_AIM OF THE TASK:_ Rewrite the records as a Markdown table with the columns Entry and Record Line. Begin with the line containing "Toggle the Continuous record button", end with the line containing "Action: 376,37", number each line in order, and omit any blank lines.
======
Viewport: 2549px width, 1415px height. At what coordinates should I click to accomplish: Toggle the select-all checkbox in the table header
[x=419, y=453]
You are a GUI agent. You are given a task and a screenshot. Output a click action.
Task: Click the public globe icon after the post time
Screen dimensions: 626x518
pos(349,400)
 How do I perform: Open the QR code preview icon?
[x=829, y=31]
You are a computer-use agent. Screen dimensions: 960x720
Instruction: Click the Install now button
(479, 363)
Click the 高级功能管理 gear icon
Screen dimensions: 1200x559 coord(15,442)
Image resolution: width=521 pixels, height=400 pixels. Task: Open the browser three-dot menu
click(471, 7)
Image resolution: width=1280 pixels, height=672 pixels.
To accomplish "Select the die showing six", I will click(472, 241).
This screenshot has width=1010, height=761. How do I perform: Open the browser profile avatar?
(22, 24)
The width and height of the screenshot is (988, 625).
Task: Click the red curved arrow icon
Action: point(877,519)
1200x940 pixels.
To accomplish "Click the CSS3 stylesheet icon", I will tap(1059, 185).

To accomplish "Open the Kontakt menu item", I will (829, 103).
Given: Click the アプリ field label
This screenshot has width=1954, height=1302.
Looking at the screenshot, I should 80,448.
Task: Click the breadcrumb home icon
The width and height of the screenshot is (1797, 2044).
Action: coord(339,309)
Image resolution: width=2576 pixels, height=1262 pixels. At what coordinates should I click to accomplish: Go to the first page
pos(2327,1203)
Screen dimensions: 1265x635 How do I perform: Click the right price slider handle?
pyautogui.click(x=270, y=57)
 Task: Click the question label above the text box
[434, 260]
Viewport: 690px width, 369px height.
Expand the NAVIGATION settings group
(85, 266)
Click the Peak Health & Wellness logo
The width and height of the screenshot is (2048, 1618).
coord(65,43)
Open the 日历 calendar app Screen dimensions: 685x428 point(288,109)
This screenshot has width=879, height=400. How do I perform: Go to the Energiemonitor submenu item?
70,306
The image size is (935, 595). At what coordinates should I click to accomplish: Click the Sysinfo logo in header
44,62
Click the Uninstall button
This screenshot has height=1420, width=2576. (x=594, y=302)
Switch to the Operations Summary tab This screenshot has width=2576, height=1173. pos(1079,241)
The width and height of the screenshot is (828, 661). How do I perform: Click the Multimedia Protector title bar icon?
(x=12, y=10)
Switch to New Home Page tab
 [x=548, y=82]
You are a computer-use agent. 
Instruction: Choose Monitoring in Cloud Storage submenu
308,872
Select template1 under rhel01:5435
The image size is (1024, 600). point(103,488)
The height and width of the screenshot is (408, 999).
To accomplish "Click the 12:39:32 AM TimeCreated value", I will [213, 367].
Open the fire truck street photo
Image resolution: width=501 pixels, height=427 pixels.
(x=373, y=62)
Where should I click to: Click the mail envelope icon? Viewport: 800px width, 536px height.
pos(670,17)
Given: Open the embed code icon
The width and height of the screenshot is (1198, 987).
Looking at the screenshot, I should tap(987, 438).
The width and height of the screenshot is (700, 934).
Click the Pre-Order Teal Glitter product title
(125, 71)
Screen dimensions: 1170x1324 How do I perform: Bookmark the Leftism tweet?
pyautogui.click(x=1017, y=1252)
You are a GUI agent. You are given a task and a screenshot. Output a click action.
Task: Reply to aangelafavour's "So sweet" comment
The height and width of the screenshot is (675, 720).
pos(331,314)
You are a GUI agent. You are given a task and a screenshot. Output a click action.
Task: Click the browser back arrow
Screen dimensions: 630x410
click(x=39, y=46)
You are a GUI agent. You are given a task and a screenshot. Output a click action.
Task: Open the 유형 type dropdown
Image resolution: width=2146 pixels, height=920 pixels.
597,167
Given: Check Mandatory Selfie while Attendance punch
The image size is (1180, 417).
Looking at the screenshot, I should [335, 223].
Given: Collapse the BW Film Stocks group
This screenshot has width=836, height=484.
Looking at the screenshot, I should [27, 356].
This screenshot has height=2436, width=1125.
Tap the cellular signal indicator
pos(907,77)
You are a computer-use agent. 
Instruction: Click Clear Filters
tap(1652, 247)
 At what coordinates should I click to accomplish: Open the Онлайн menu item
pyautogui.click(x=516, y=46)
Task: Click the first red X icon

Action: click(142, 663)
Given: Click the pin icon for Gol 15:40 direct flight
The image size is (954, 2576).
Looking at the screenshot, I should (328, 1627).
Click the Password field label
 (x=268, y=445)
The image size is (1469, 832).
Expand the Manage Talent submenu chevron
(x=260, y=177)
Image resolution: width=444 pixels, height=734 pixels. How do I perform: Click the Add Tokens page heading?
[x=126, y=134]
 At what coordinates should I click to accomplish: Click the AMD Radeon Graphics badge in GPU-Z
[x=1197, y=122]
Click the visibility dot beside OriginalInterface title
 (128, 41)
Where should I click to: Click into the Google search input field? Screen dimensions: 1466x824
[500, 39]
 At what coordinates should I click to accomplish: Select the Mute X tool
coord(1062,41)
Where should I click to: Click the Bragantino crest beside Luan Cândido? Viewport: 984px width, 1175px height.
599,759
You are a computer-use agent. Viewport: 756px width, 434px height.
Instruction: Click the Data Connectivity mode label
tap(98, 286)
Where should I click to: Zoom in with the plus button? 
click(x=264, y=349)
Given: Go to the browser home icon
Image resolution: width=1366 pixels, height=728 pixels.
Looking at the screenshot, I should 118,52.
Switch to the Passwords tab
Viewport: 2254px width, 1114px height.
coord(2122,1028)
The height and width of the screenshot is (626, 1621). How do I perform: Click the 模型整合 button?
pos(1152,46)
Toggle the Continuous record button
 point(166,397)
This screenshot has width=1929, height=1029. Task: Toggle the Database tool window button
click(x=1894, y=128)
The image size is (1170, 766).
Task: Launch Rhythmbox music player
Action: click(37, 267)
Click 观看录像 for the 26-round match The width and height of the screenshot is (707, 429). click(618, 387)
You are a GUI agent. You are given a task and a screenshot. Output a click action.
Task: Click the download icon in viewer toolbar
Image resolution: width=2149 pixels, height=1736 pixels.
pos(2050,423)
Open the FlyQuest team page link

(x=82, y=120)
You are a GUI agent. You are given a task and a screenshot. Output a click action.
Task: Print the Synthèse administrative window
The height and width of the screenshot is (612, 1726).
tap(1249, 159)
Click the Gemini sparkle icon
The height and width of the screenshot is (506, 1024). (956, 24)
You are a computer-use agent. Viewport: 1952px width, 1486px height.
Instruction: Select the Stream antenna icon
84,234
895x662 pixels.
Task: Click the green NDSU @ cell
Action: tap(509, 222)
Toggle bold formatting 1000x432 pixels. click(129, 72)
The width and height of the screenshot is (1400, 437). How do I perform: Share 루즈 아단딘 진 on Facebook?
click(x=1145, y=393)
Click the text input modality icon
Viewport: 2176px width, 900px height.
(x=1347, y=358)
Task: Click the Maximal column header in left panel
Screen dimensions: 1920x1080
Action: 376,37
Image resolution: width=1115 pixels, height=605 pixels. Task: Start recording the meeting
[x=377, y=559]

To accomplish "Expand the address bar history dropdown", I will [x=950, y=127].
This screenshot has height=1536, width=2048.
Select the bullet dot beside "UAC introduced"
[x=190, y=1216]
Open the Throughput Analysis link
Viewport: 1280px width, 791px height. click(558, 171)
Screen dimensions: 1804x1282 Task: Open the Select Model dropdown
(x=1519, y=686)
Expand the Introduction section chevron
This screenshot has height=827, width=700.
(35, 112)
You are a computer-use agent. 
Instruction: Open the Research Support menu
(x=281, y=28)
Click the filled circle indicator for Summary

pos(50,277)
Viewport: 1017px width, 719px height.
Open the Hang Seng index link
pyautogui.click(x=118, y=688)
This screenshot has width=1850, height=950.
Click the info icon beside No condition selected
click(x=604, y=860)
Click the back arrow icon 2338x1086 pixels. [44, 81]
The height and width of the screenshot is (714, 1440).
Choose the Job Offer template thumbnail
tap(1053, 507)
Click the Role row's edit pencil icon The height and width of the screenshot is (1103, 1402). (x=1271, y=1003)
======
_RESULT:_
| Entry | Record Line |
|---|---|
| 1 | Toggle the Continuous record button |
| 2 |  point(166,397) |
| 3 | This screenshot has width=1929, height=1029. Task: Toggle the Database tool window button |
| 4 | click(x=1894, y=128) |
| 5 | The image size is (1170, 766). |
| 6 | Task: Launch Rhythmbox music player |
| 7 | Action: click(37, 267) |
| 8 | Click 观看录像 for the 26-round match The width and height of the screenshot is (707, 429). click(618, 387) |
| 9 | You are a GUI agent. You are given a task and a screenshot. Output a click action. |
| 10 | Task: Click the download icon in viewer toolbar |
| 11 | Image resolution: width=2149 pixels, height=1736 pixels. |
| 12 | pos(2050,423) |
| 13 | Open the FlyQuest team page link |
| 14 | (x=82, y=120) |
| 15 | You are a GUI agent. You are given a task and a screenshot. Output a click action. |
| 16 | Task: Print the Synthèse administrative window |
| 17 | The height and width of the screenshot is (612, 1726). |
| 18 | tap(1249, 159) |
| 19 | Click the Gemini sparkle icon |
| 20 | The height and width of the screenshot is (506, 1024). (956, 24) |
| 21 | You are a computer-use agent. Viewport: 1952px width, 1486px height. |
| 22 | Instruction: Select the Stream antenna icon |
| 23 | 84,234 |
| 24 | 895x662 pixels. |
| 25 | Task: Click the green NDSU @ cell |
| 26 | Action: tap(509, 222) |
| 27 | Toggle bold formatting 1000x432 pixels. click(129, 72) |
| 28 | The width and height of the screenshot is (1400, 437). How do I perform: Share 루즈 아단딘 진 on Facebook? |
| 29 | click(x=1145, y=393) |
| 30 | Click the text input modality icon |
| 31 | Viewport: 2176px width, 900px height. |
| 32 | (x=1347, y=358) |
| 33 | Task: Click the Maximal column header in left panel |
| 34 | Screen dimensions: 1920x1080 |
| 35 | Action: 376,37 |